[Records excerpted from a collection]
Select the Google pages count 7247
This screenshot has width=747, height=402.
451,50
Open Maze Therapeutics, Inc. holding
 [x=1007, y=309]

◆ **ABOUT THIS TASK**
Extract each entry in full and write it down exactly.

◆ **ANSWER FOR THE TASK**
Select the Google pages count 7247
This screenshot has width=747, height=402.
451,50
Open Maze Therapeutics, Inc. holding
 [x=1007, y=309]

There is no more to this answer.